* [WHAT THE EXERCISE ASKS]
Reproduce the data exactly. Omit no record.

[Stored records]
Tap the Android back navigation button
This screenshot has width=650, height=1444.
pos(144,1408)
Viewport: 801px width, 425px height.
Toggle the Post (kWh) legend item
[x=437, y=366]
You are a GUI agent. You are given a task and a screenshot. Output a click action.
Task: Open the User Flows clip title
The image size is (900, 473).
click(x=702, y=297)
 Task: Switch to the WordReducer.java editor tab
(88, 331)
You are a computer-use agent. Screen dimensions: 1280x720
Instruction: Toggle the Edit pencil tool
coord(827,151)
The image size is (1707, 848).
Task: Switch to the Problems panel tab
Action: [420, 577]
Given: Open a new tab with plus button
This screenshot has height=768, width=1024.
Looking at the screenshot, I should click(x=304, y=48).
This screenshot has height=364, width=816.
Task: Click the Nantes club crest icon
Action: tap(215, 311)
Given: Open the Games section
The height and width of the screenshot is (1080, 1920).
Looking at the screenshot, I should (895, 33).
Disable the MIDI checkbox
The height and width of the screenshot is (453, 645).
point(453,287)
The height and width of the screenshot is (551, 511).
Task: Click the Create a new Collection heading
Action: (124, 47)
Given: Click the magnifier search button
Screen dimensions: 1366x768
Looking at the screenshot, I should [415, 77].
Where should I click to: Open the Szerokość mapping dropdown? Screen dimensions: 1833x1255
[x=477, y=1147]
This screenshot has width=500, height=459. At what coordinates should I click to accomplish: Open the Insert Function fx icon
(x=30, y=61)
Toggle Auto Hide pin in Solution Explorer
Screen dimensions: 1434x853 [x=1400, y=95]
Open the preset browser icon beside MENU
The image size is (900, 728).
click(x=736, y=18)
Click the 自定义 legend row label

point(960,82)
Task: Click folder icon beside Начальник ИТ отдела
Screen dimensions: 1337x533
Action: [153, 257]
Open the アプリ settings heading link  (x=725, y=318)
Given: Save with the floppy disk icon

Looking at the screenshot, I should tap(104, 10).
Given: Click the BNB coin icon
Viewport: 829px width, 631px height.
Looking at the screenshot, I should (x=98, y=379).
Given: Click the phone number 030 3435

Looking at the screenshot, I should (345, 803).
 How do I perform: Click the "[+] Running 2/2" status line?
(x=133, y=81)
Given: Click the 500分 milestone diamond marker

* [RESPONSE]
Tap the Android back navigation button
This screenshot has width=650, height=1444.
pos(144,1408)
Viewport: 801px width, 425px height.
Toggle the Post (kWh) legend item
[x=437, y=366]
You are a GUI agent. You are given a task and a screenshot. Output a click action.
Task: Open the User Flows clip title
The image size is (900, 473).
click(x=702, y=297)
 Task: Switch to the WordReducer.java editor tab
(88, 331)
You are a computer-use agent. Screen dimensions: 1280x720
Instruction: Toggle the Edit pencil tool
coord(827,151)
The image size is (1707, 848).
Task: Switch to the Problems panel tab
Action: [420, 577]
Given: Open a new tab with plus button
This screenshot has height=768, width=1024.
Looking at the screenshot, I should click(x=304, y=48).
This screenshot has height=364, width=816.
Task: Click the Nantes club crest icon
Action: tap(215, 311)
Given: Open the Games section
The height and width of the screenshot is (1080, 1920).
Looking at the screenshot, I should (895, 33).
Disable the MIDI checkbox
The height and width of the screenshot is (453, 645).
point(453,287)
The height and width of the screenshot is (551, 511).
Task: Click the Create a new Collection heading
Action: (124, 47)
Given: Click the magnifier search button
Screen dimensions: 1366x768
Looking at the screenshot, I should [415, 77].
Where should I click to: Open the Szerokość mapping dropdown? Screen dimensions: 1833x1255
[x=477, y=1147]
This screenshot has width=500, height=459. At what coordinates should I click to accomplish: Open the Insert Function fx icon
(x=30, y=61)
Toggle Auto Hide pin in Solution Explorer
Screen dimensions: 1434x853 [x=1400, y=95]
Open the preset browser icon beside MENU
The image size is (900, 728).
click(x=736, y=18)
Click the 自定义 legend row label

point(960,82)
Task: Click folder icon beside Начальник ИТ отдела
Screen dimensions: 1337x533
Action: [153, 257]
Open the アプリ settings heading link  (x=725, y=318)
Given: Save with the floppy disk icon

Looking at the screenshot, I should tap(104, 10).
Given: Click the BNB coin icon
Viewport: 829px width, 631px height.
Looking at the screenshot, I should (x=98, y=379).
Given: Click the phone number 030 3435

Looking at the screenshot, I should (345, 803).
 How do I perform: Click the "[+] Running 2/2" status line?
(x=133, y=81)
Given: Click the 500分 milestone diamond marker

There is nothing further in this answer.